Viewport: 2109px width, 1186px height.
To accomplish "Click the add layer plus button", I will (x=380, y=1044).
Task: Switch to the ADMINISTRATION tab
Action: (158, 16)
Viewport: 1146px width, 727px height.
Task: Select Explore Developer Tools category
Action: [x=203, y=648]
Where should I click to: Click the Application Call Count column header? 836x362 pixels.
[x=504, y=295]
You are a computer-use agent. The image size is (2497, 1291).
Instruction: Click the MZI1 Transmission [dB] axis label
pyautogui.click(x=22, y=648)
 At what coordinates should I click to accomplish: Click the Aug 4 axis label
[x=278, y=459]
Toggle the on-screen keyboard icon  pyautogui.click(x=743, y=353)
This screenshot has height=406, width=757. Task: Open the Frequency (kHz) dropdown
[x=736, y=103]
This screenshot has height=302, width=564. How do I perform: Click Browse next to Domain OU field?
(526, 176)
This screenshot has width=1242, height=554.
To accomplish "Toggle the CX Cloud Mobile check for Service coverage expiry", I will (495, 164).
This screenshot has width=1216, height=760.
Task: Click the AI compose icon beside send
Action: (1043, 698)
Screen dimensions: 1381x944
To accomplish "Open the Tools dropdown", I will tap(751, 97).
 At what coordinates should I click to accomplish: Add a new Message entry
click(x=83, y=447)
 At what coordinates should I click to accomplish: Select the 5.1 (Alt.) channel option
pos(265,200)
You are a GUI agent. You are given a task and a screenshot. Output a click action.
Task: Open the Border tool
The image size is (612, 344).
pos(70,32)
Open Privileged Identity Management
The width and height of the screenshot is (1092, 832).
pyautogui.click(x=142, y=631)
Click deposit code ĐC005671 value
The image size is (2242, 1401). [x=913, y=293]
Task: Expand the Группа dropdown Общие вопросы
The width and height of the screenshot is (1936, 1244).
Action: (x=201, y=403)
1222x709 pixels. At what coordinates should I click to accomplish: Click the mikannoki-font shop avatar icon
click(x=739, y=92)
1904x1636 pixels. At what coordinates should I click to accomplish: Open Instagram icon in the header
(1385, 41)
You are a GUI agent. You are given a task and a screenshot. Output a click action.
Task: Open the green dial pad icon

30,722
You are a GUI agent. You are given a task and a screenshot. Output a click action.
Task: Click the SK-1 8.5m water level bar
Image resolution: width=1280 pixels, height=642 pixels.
++++++++++
HOW TO COMPLETE THIS TASK
Output the material above in full. Change nothing.

EXPECTED ANSWER
Viewport: 2109px width, 1186px height.
To accomplish "Click the add layer plus button", I will (x=380, y=1044).
Task: Switch to the ADMINISTRATION tab
Action: (158, 16)
Viewport: 1146px width, 727px height.
Task: Select Explore Developer Tools category
Action: [x=203, y=648]
Where should I click to: Click the Application Call Count column header? 836x362 pixels.
[x=504, y=295]
You are a computer-use agent. The image size is (2497, 1291).
Instruction: Click the MZI1 Transmission [dB] axis label
pyautogui.click(x=22, y=648)
 At what coordinates should I click to accomplish: Click the Aug 4 axis label
[x=278, y=459]
Toggle the on-screen keyboard icon  pyautogui.click(x=743, y=353)
This screenshot has height=406, width=757. Task: Open the Frequency (kHz) dropdown
[x=736, y=103]
This screenshot has height=302, width=564. How do I perform: Click Browse next to Domain OU field?
(526, 176)
This screenshot has width=1242, height=554.
To accomplish "Toggle the CX Cloud Mobile check for Service coverage expiry", I will (495, 164).
This screenshot has width=1216, height=760.
Task: Click the AI compose icon beside send
Action: (1043, 698)
Screen dimensions: 1381x944
To accomplish "Open the Tools dropdown", I will tap(751, 97).
 At what coordinates should I click to accomplish: Add a new Message entry
click(x=83, y=447)
 At what coordinates should I click to accomplish: Select the 5.1 (Alt.) channel option
pos(265,200)
You are a GUI agent. You are given a task and a screenshot. Output a click action.
Task: Open the Border tool
The image size is (612, 344).
pos(70,32)
Open Privileged Identity Management
The width and height of the screenshot is (1092, 832).
pyautogui.click(x=142, y=631)
Click deposit code ĐC005671 value
The image size is (2242, 1401). [x=913, y=293]
Task: Expand the Группа dropdown Общие вопросы
The width and height of the screenshot is (1936, 1244).
Action: (x=201, y=403)
1222x709 pixels. At what coordinates should I click to accomplish: Click the mikannoki-font shop avatar icon
click(x=739, y=92)
1904x1636 pixels. At what coordinates should I click to accomplish: Open Instagram icon in the header
(1385, 41)
You are a GUI agent. You are given a task and a screenshot. Output a click action.
Task: Open the green dial pad icon

30,722
You are a GUI agent. You are given a task and a screenshot. Output a click action.
Task: Click the SK-1 8.5m water level bar
Image resolution: width=1280 pixels, height=642 pixels.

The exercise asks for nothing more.